As Bachelor, the duo work on this plane throughout the album, exploring relationships and love – and the pain that can come from them – from a perspective that’s all their own. They examine the similarities between love and friendship, and question if they’re mistaking one for another. The single verse of ‘Sand Angel’ blurs the lines between closeness and feeling suffocated, even trapped (“As you toss me, turn me/ And I’m sweatin’ through the sheets”). The duo up the ante on the sparse ‘Went Out Without You,’ where the twinkling and anxious guitar strums that run through the song reflect the uncomfortable dynamics of internalized insecurity (“I fear what would happen if you didn’t care”). Yet Bachelor play and sing through the song with a level of vulnerability that demands nothing but empathy.
And despite the occasional heaviness of its lyrics, Doomin’ Sun remains a cozy album at heart that also expands on the aesthetics that Duterte and Kempner are known for. ‘Anything At All’ plays like the duo’s take on a track by The Go! Team; the song slides from crunchy guitar lines to glistening guitar plucks, while the chorus is delivered with a teasing playfulness. Album highlight ‘Spin Out’ rumbles with layers of dreamscapes and hazy vocals that successfully evoke the song’s title. The strings and piano give the ballad ‘Aurora’ an extra layer of sentimentality that compliments Bachelor’s examination of a particular night with a friend (“Mid October, bored in North Conway/ Startin’ up a ball game”). Yet the verse’s final line – “And I took the joke too far again, again” – calls into question their relationship with their memory.

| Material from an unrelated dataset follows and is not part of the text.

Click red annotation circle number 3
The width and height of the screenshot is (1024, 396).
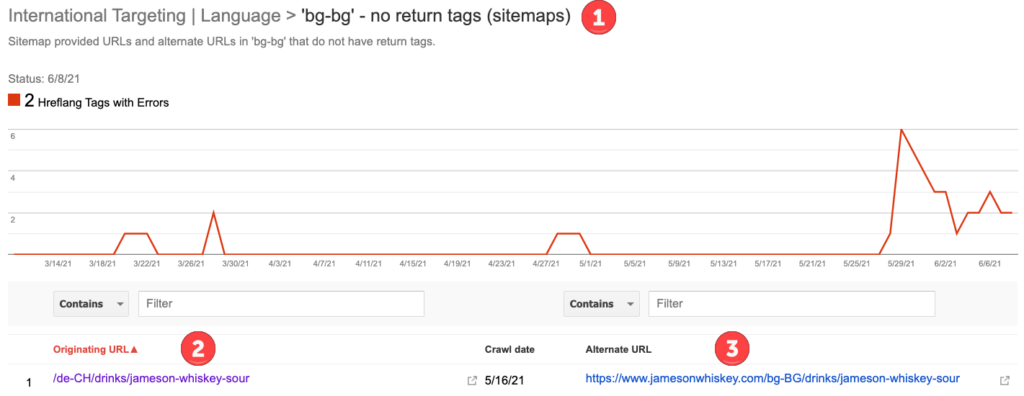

This isn’t the only track that puts particular moments under the microscope. The pop-punk-tinged ‘Stay in the Car’ is the loudest track on the album, and one that precisely captures how those in love dramatize the littlest moments (“Pop the trunk, slam my door, peel off/ Cloud of smokе while she just smokes”). Yet no matter the speed, Bachelor capture a very real truth: people can’t predict which moments are the ones that will stick with them.